Галилей молчит. Я все больше косею, потолок перед глазами крутится, как сумасшедший. Я зажмуриваюсь.
— Отлично, — слышу голос Галилея. — Можешь так и лежать. Только не засыпай.
— Не засну.
Он еще немного молчит, а когда мои мозги начинает уносить куда-то далеко, я снова слышу его голос:
— Что вы нашли в той могиле?
— Кроме этого мужика? Ничего.
— Откуда ты узнал, что это мужской скелет?
— Узнал…. Не помню.
— Вы нашли его ноги? Где его ноги?
— Ноги… под холмом. В засыпанном колодце.
Это я говорю?!?
— Почему?
— Нельзя… нельзя…
— Что нельзя? Отвечай!
— Не помню…
Я слышу, как Галилей хватает флягу и со всхлипом высасывает последние капли. Я плыву куда-то в чёрной темноте и совершенно не ощущаю своего тела.
Откуда-то в мое сознание врывается монотонный голос, бормочущий что-то непонятное: «…тучи мимо проходят, на еретника за семь поприщ дождя не изводят. Беру я, раб Божий, от дупла осинова ветвь сучнистую, обтешу орясину осистую, воткну еретнику в чрево поганое, в его сердце окаянное, схороню в блате смердящем, чтобы его ноги поганые были не ходящие, скверные его уста — не говорящие, засухи не наводящие…»
— Кто это говорит? — кричу я. Вздрагиваю всем телом, разрываю тёмную пелену и вываливаюсь на свою кровать. Потолок уже не крутится. Меня бьёт крупная дрожь.
Галилей сидит на стуле рядом, смотрит на меня и плачет.
— «Особое внимание в крестьянских поверьях уделяется необычным и опасным покойникам, знавшимся с нечистой силой, колдунам и ведьмам, а также умершим неестественной скоропостижной смертью — убитым, самоубийцам, пропавшим без вести и так далее. Таких мертвецов «не принимает земля», они «доживают свой век», прерванный нежданной кончиной, скитаясь по земле в своем же, лишь несколько измененном облике. Могилы подозреваемых в «хождениях» разрывали, поворачивали покойников ниц, отрезали им ноги, вбивали в спину осиновый кол».
Галилей откидывается в кресле и смотрит на меня. На коленях у него ноутбук.
— Теперь понял, что вы раскопали?
— С ума сойти.
— Угу.
— Но всё-таки — причем здесь моё подсознание? И кто нёс всю эту белиберду?
Галилей молчит. Он смотрит в стену.
— Ты помнишь, чем занимался первые дни после её смерти?
Удар в мозг, но слабый, смягченный коньяком. В памяти мелькают разноцветные картинки, открытки ко дню рождения, темный выпуклый сосок, прикрытый простынёй, тонкие синие губы…

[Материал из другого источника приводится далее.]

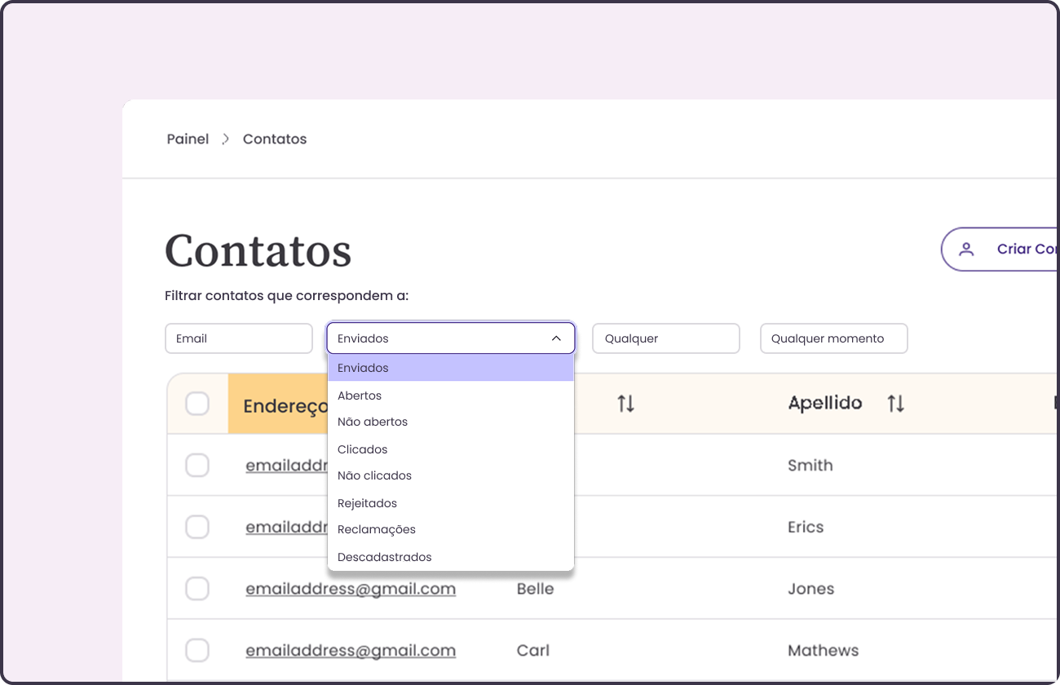Image resolution: width=1060 pixels, height=685 pixels.
Task: Open the Qualquer momento dropdown
Action: point(833,338)
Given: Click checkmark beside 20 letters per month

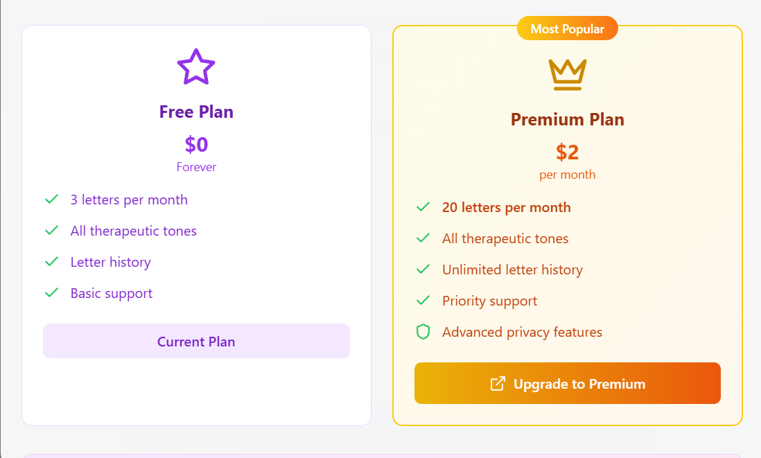Looking at the screenshot, I should [x=423, y=207].
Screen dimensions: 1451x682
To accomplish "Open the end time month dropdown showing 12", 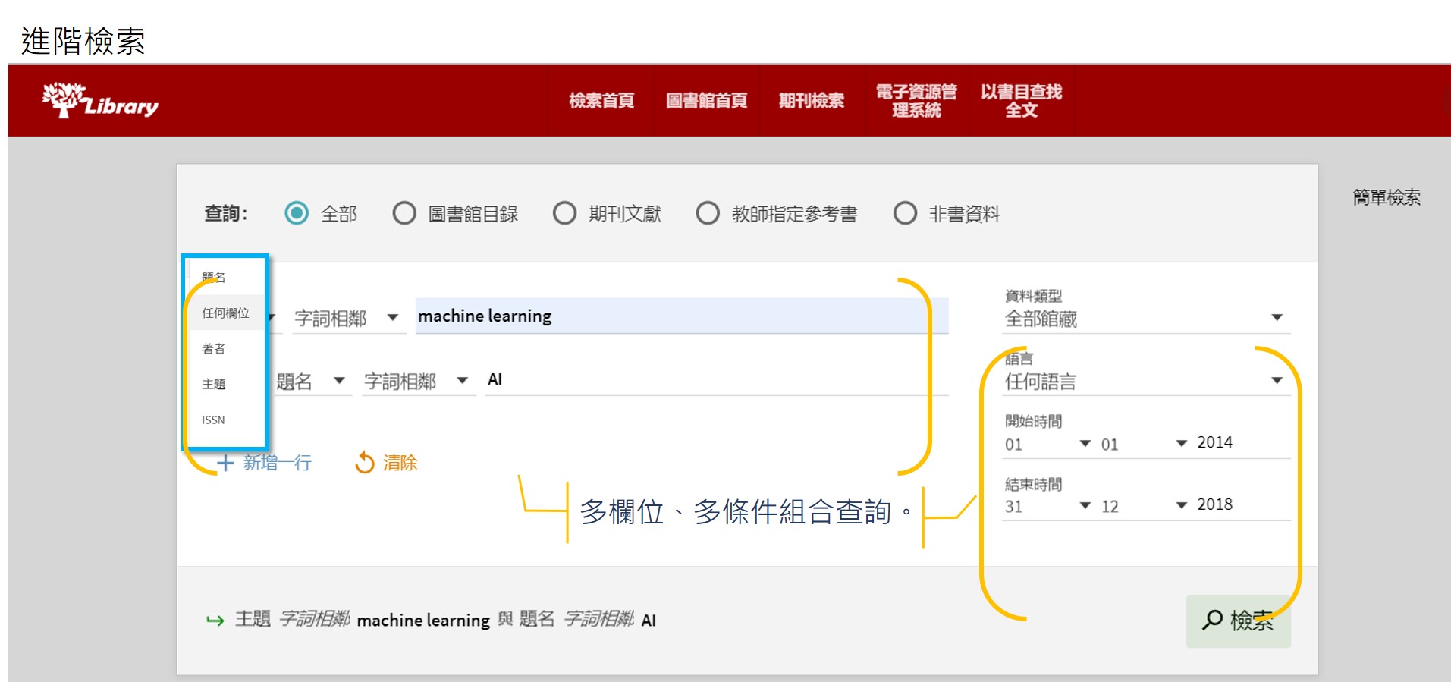I will coord(1143,506).
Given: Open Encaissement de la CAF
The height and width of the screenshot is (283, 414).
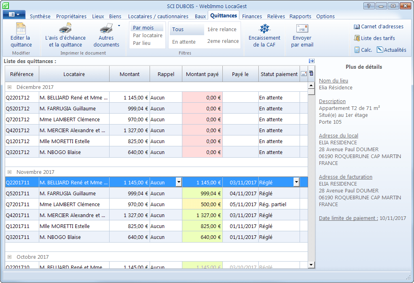Looking at the screenshot, I should click(x=264, y=29).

— Почти не помню, — шепчу. — Я был в состоянии шока.
Откидываюсь на подушку и закрываю глаза.
— Вот-вот, — говорит Галилей. — Поспи. Когда проснешься, вот увидишь, всё уже переменится к лучшему.

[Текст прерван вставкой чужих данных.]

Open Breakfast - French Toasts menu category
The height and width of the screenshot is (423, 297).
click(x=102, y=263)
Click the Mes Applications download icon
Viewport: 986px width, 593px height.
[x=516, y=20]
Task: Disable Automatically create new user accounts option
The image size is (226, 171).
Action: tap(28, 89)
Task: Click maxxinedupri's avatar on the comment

— Но ч-чувак… — говорю я заплетающимся языком, — а как же?..
— Спи, — говорит Галилей. — Я пойду.
Он наклоняется надо мной, я чувствую на лбу его дыхание.
— Не уходи, — говорю я в подушку. Или мне только кажется, что я это говорю? Сон подхватывает меня, я еще слышу, как Галилей собирается и открывает дверь, невнятные звуки в коридоре…
И, то ли во сне, то ли ещё наяву, его голос:
Утро равнодушно глядит на меня из-под опущенных штор. Голова раскалывается после вчерашних галилеевых опытов с подсознанием, глаза режет даже слабый свет. Кофе не лезет в глотку, от сигарет хочется блевать. Алконавты оставили после себя жуткий срач. Даже если направить в окно нашей кухни местную реку, толку будет мало.
В общем, осознавать себя посреди бардака в такое утро совершенно не в кайф. Хочется лечь обратно в кровать и провалиться в летаргический сон, пока всё не переменится к лучшему. Что там вчера наобещал мне этот Кашпировский?
Звонит Алиса.
— Привет! Мой милый у тебя?
— Вчера был. Напоил меня до состояния Му-Му и умотал.
— То есть как — умотал? На такси?
— Не знаю.
Возникает тягостное молчание. Алиса что-то напряженно обдумывает.
— А куда пойдёт, не говорил?
— Домой, наверное. Куда ж ему теперь, бедному… Что стряслось-то?
— Нет его нигде. И телефон молчит. — Неожиданно я слышу всхлип.
— Брось реветь! — говорю. — Куда он от тебя денется! В общаге спрашивала?
Я даю ей телефон общаги, рабочий телефон Галилея и еще кучу адресов, явок и паролей, по которым его можно вычислить в нашем райцентре. Алиса бодрится, обещает перезвонить и бросает трубку, даже не дослушав моего «до свидания».
Я звоню Галилею. Тупо прослушиваю непробиваемое «телефон выключен или находится неизвестно где»; набираю ещё один, секретный номер. Тот же ответ.
Ничего страшного. Галилей всё время теряет телефоны, а также обожает спать в сосенках рядом с бобровой плотиной. Найдётся. Протрезвеет — придёт. Только… Он же почти не пил вчера?… Чёрт, ничего не помню.